→ PROBLEMS:
• A. Decide whether each statement below agrees with the passage about a school friend's self portraits, and answer yes or no for each, quoting the words of the passage that decide it. (i) The friend was about fifteen when he began teaching himself to draw and paint. (ii) The friend painted only in oils. (iii) The friend listened to classical music as part of his training.
• B. Quote the passage about a school friend's self portraits word for word, between "British novelist and" and "school powder paint.", inclusive.

→ SOURCE TEXT:
• • • •

British novelist and poet, Michael Rosen, weaves a tale about his early encounters with creativity and the self-portrait of a childhood friend.

Self portrait, c.1900
Self portrait, c.1900

I first came face to face with portrait painting when my best friend at school decided he would go to art school. At the age of about fifteen he put himself through a tough self-taught apprenticeship of drawing and painting, going to exhibitions, reading the biographies and diaries of painters and listening to jazz.

Almost all our time together was taken up with him either doing this stuff or talking about it, and a good deal of it was taken up with drawing and painting self portraits. He kept experimenting with paints and surfaces: many different kinds of paper and card, wood and cloth. He used oils, but he also started mixing glue into household paint or school powder paint.

• • • •

→ EXTRACTED ENTRIES:
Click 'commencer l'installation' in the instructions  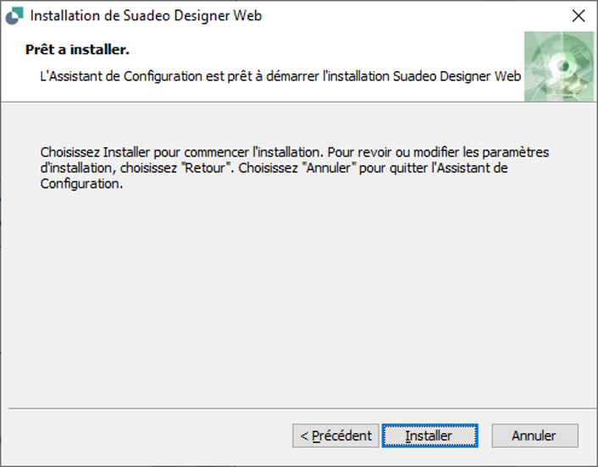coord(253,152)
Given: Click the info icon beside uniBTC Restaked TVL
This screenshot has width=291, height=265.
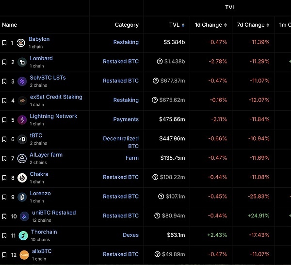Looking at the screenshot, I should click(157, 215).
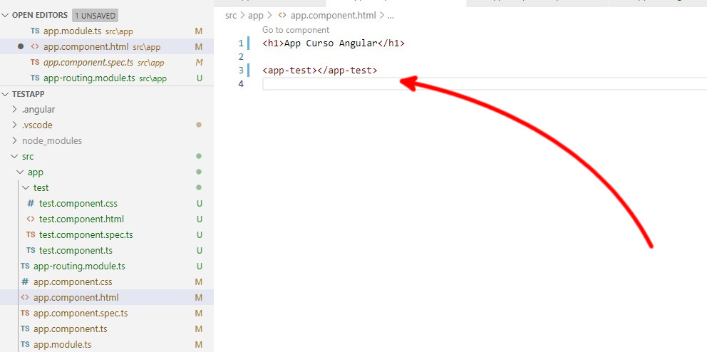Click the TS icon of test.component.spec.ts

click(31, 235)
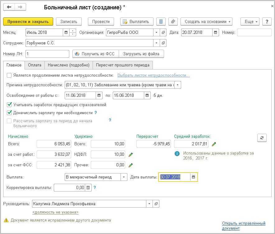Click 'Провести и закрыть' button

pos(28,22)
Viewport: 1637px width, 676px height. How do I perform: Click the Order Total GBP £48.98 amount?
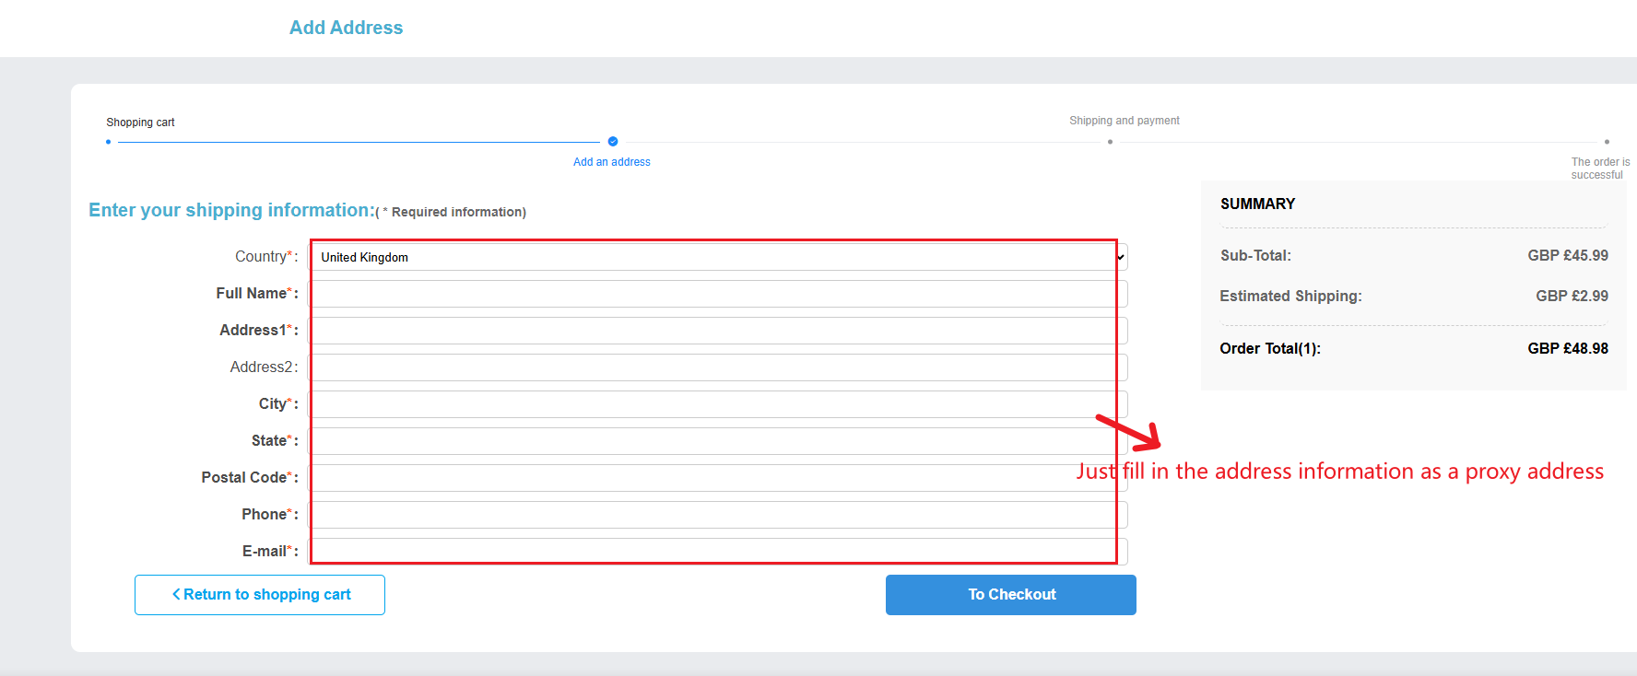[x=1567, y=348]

• • • •

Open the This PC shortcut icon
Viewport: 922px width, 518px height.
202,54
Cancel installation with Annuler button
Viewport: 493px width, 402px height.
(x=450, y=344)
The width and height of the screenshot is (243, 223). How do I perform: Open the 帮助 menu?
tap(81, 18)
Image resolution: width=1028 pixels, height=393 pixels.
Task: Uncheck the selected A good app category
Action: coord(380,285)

• • • •

→ COMPLETE ANSWERS:
• A.
(i) Yes: "At the age of about fifteen he put himself through a tough self-taught apprenticeship of drawing and painting"
(ii) No: "He used oils, but he also started mixing glue into household paint or school powder paint."
(iii) No: "listening to jazz"

• B.
British novelist and poet, Michael Rosen, weaves a tale about his early encounters with creativity and the self-portrait of a childhood friend.

Self portrait, c.1900
Self portrait, c.1900

I first came face to face with portrait painting when my best friend at school decided he would go to art school. At the age of about fifteen he put himself through a tough self-taught apprenticeship of drawing and painting, going to exhibitions, reading the biographies and diaries of painters and listening to jazz.

Almost all our time together was taken up with him either doing this stuff or talking about it, and a good deal of it was taken up with drawing and painting self portraits. He kept experimenting with paints and surfaces: many different kinds of paper and card, wood and cloth. He used oils, but he also started mixing glue into household paint or school powder paint.